While this method is simple for creating entire grids of dot patterns, it is more complicated when patterns of isolated patches (or islands) of dots are desired. Micropatterned islands are useful when control of shape, and to some extent of size, of clusters of cells is needed. To create these islands, the aforementioned method of microcontact printing necessitates two distinct steps: i) using one PDMS stamp to create a high-fidelity pattern of dots on a coverslip, and then ii) using a second different PDMS stamp to remove most of those dots, leaving behind isolated islands of dots21. The difficulty in creating islands with this original method is compounded by the fact that making consistent grid patterns in the first step of the process is challenging on its own. Microprinting stamps are composed of an array of circular microposts, the diameter of which corresponds to the desired dot size. These stamps are then coated with an even layer of protein and then stamped with a precise amount of pressure onto treated coverslips to create the desired pattern. On the one hand, applying too much pressure to the stamp can result in uneven protein transfer and poor pattern fidelity due to pillar buckling or sagging between pillars, leading to contact with the glass. On the other hand, applying too little pressure results in little to no protein transfer and poor pattern fidelity. For these reasons, a transfer process that can be used to consistently create high-quality micropatterns of isolated islands of dots in just one step is desired.

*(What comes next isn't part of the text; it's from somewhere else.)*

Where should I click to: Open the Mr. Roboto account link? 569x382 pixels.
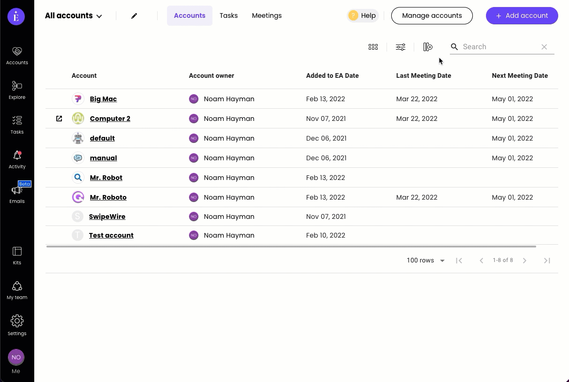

Herein, a method is described for the indirect micropatterning of islands of micron-sized fluorescent protein adhesion points onto a PAA gel that is more consistent and versatile than previously developed methods. Whereas older indirect micropatterning methods rely on the transfer of protein patterns from a PDMS stamp to an intermediate substrate, the method introduced here uses PDMS stamps instead as a vessel for protein removal, not addition. This is done by first fundamentally changing the structure of the PDMS stamps used. Rather than making stamps that are composed of a pattern of evenly spaced circular pillars, stamps are made up of a pattern of evenly spaced circular holes in this method.
With this new structure, the surface of these PDMS stamps can then be treated with glutaraldehyde as described previously20,29,30, making the stamp able to bond covalently with protein. When used on a glass coverslip evenly coated with fluorescent protein, these glutaraldehyde-treated PDMS stamps are used to remove most of the protein on the surface of the coverslip, leaving behind only the desired pattern of dots predetermined by the location of micron-sized holes on the stamp. This change increases the success rate for generating patterns made up of a near-continuous grid of dots and for creating isolated islands of dots through only one step.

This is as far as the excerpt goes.